━━━━━ MATERIAL SHOWN ━━━━━
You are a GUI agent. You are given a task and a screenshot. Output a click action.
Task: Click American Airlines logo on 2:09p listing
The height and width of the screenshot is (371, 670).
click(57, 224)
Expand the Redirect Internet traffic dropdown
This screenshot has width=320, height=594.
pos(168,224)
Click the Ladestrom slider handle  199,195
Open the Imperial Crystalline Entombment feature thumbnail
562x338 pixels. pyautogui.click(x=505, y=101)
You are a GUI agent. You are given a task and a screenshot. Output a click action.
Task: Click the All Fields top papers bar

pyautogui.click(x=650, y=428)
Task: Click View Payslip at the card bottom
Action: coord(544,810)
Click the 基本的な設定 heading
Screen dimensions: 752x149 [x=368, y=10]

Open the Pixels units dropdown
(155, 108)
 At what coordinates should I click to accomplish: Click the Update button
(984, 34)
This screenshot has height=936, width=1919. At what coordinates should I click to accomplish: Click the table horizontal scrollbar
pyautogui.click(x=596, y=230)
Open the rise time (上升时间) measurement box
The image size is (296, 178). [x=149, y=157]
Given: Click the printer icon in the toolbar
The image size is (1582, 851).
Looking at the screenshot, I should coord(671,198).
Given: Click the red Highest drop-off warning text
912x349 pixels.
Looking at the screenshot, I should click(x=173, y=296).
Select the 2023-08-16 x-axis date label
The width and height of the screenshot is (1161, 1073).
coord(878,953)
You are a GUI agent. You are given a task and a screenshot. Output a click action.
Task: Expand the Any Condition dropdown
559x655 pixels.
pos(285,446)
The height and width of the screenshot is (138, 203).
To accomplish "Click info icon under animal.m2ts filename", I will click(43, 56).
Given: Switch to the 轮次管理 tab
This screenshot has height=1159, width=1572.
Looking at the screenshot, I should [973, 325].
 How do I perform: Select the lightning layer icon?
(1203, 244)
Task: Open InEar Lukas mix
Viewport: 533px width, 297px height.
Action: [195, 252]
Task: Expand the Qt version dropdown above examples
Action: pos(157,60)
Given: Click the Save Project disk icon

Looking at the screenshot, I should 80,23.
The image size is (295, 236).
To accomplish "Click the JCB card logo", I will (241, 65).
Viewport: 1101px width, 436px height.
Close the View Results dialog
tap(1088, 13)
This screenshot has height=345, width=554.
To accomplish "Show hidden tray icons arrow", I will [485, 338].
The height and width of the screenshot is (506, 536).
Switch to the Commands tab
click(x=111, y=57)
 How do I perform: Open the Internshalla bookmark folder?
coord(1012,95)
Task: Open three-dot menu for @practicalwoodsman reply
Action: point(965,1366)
━━━━━
* _WHAT THE EXERCISE ASKS_: Reproduce the data above line for line, without any changes.

* _EXERCISE RESULT_:
You are a GUI agent. You are given a task and a screenshot. Output a click action.
Task: Click American Airlines logo on 2:09p listing
The height and width of the screenshot is (371, 670).
click(57, 224)
Expand the Redirect Internet traffic dropdown
This screenshot has width=320, height=594.
pos(168,224)
Click the Ladestrom slider handle  199,195
Open the Imperial Crystalline Entombment feature thumbnail
562x338 pixels. pyautogui.click(x=505, y=101)
You are a GUI agent. You are given a task and a screenshot. Output a click action.
Task: Click the All Fields top papers bar

pyautogui.click(x=650, y=428)
Task: Click View Payslip at the card bottom
Action: coord(544,810)
Click the 基本的な設定 heading
Screen dimensions: 752x149 [x=368, y=10]

Open the Pixels units dropdown
(155, 108)
 At what coordinates should I click to accomplish: Click the Update button
(984, 34)
This screenshot has height=936, width=1919. At what coordinates should I click to accomplish: Click the table horizontal scrollbar
pyautogui.click(x=596, y=230)
Open the rise time (上升时间) measurement box
The image size is (296, 178). [x=149, y=157]
Given: Click the printer icon in the toolbar
The image size is (1582, 851).
Looking at the screenshot, I should coord(671,198).
Given: Click the red Highest drop-off warning text
912x349 pixels.
Looking at the screenshot, I should click(x=173, y=296).
Select the 2023-08-16 x-axis date label
The width and height of the screenshot is (1161, 1073).
coord(878,953)
You are a GUI agent. You are given a task and a screenshot. Output a click action.
Task: Expand the Any Condition dropdown
559x655 pixels.
pos(285,446)
The height and width of the screenshot is (138, 203).
To accomplish "Click info icon under animal.m2ts filename", I will click(43, 56).
Given: Switch to the 轮次管理 tab
This screenshot has height=1159, width=1572.
Looking at the screenshot, I should [973, 325].
 How do I perform: Select the lightning layer icon?
(1203, 244)
Task: Open InEar Lukas mix
Viewport: 533px width, 297px height.
Action: [195, 252]
Task: Expand the Qt version dropdown above examples
Action: pos(157,60)
Given: Click the Save Project disk icon

Looking at the screenshot, I should 80,23.
The image size is (295, 236).
To accomplish "Click the JCB card logo", I will (241, 65).
Viewport: 1101px width, 436px height.
Close the View Results dialog
tap(1088, 13)
This screenshot has height=345, width=554.
To accomplish "Show hidden tray icons arrow", I will [485, 338].
The height and width of the screenshot is (506, 536).
Switch to the Commands tab
click(x=111, y=57)
 How do I perform: Open the Internshalla bookmark folder?
coord(1012,95)
Task: Open three-dot menu for @practicalwoodsman reply
Action: point(965,1366)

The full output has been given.